- SOAL LATIHAN 1
Jawablah pertanyaan berikut berdasarkan kutipan tentang asketisme Muhammadiyah.
(a) Pada periode berapa Ahmad Syafii Maarif menjadi Ketua Umum Pimpinan Pusat Muhammadiyah?
(b) Tahun berapa buku Peta Bumi Intelektualisme Islam di Indonesia disebutkan terbit?
(c) Dalam buku apa Buya Syafii Maarif menuliskan pandangan kritisnya terhadap Muhammadiyah?
- SOAL LATIHAN 2
Salin persis baris-baris dalam entri, mulai dari baris yang memuat "Given: Export the resource map" sampai dengan baris yang memuat "will tap(268, 69).", kedua baris itu ikut disalin.

- KUTIPAN DOKUMEN
────

Date Post : 24 Juli 2022| 19:48 WIBPenulis : SYAMSUL ARIFIN
Asketisme Muhammadiyah
Ahmad Syafii Maarif, yang dikenal antara lain sebagai intelektual asketis-prolifik dan pernah menjadi Ketua Umum Pimpinan Pusat Muhammadiyah (1998-2005), meninggalkan banyak catatan reflektif yang menggugah dan menggugat Muhammadiyah. Pada buku Peta Bumi Intelektualisme Islam di Indonesia (1993), misalnya, Buya Syafii Maarif—sapaan akrab semasa hidupnya—memberi pujian terhadap Muhammadiyah karena besarnya jumlah amal usaha yang disumbangkan untuk umat Islam dan kemanusiaan.
Buya Syafii Maarif juga mengungkapkan pandangan kritisnya terhadap Muhammadiyah, seperti ditulis dalam Menerobos Kemelut (2019). Pada bagian Kuntowijoyo (1943-2005) dan kritiknya terhadap Muhammadiyah, Buya Syafii Maarif justru khawatir Muhammadiyah terbebani oleh banyaknya amal usaha, lalu abai terhadap pembaruan kualitatif sehingga Muhammadiyah belum bisa tampil sebagai gerakan Islam garda depan di Indonesia.

────

- DATA UNTUK TUGAS
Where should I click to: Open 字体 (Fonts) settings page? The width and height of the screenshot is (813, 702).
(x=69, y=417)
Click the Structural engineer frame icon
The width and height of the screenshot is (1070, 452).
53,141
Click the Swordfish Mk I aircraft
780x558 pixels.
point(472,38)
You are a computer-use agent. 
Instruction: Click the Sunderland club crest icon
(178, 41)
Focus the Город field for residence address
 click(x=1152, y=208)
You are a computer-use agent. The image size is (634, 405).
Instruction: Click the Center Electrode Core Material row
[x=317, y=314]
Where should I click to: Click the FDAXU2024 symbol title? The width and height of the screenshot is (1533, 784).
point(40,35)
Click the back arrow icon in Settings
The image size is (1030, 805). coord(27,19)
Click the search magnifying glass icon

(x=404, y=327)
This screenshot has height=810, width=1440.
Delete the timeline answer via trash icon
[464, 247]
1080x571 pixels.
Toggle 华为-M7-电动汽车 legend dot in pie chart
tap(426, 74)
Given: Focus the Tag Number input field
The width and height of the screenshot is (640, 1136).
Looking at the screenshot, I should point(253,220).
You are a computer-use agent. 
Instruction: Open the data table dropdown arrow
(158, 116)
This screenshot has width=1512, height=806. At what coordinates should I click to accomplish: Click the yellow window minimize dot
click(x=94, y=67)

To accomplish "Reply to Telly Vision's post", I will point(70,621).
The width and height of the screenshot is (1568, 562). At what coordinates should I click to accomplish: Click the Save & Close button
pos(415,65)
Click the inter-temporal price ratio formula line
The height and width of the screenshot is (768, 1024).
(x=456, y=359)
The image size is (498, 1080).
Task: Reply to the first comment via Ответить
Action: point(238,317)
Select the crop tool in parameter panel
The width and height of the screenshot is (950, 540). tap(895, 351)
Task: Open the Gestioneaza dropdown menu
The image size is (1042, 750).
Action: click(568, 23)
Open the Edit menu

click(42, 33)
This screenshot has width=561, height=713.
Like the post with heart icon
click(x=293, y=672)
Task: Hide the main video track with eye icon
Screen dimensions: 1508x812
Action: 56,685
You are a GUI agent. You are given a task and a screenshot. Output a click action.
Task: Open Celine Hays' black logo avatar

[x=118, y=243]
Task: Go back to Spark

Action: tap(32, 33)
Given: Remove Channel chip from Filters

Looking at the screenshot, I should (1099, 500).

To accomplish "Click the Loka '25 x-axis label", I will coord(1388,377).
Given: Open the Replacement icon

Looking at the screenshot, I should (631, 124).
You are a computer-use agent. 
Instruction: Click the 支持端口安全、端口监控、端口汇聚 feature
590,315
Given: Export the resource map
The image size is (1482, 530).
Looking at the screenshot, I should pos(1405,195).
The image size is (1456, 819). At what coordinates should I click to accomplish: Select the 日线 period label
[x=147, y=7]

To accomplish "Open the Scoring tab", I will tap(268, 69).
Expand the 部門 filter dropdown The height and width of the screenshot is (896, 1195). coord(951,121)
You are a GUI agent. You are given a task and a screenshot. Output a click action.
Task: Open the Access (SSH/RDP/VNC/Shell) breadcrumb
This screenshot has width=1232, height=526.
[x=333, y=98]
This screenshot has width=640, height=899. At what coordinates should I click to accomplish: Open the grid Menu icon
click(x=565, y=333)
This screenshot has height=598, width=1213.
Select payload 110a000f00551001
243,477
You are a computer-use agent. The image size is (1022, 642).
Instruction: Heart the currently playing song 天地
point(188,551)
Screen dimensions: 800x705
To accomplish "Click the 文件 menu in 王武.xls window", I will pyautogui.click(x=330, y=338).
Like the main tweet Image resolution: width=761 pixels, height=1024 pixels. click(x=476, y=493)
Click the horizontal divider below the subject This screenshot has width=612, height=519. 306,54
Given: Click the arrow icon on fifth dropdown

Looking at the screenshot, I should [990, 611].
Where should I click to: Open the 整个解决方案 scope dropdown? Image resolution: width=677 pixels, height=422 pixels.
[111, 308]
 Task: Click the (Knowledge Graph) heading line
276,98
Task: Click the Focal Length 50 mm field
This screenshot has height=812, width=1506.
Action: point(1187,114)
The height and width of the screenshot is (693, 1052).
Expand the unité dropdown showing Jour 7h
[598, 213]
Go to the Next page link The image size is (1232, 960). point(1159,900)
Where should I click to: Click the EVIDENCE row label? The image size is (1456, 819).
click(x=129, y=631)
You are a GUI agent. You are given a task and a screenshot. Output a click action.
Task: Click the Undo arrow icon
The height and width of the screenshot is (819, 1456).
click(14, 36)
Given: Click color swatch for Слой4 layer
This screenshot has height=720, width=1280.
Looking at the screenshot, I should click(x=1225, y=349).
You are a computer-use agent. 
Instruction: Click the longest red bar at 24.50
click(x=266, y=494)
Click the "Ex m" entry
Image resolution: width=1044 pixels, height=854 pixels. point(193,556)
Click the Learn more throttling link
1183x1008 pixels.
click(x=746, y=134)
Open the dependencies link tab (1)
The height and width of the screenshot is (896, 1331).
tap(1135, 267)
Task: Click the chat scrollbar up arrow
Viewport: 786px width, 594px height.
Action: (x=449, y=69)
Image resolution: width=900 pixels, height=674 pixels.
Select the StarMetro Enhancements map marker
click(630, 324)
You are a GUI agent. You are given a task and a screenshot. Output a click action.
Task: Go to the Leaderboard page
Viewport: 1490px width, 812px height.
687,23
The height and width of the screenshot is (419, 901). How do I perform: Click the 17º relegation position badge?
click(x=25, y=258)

────

- HASIL 1
(a) 1998-2005
(b) 1993
(c) Menerobos Kemelut (2019)

- HASIL 2
Given: Export the resource map
The image size is (1482, 530).
Looking at the screenshot, I should pos(1405,195).
The image size is (1456, 819). At what coordinates should I click to accomplish: Select the 日线 period label
[x=147, y=7]

To accomplish "Open the Scoring tab", I will tap(268, 69).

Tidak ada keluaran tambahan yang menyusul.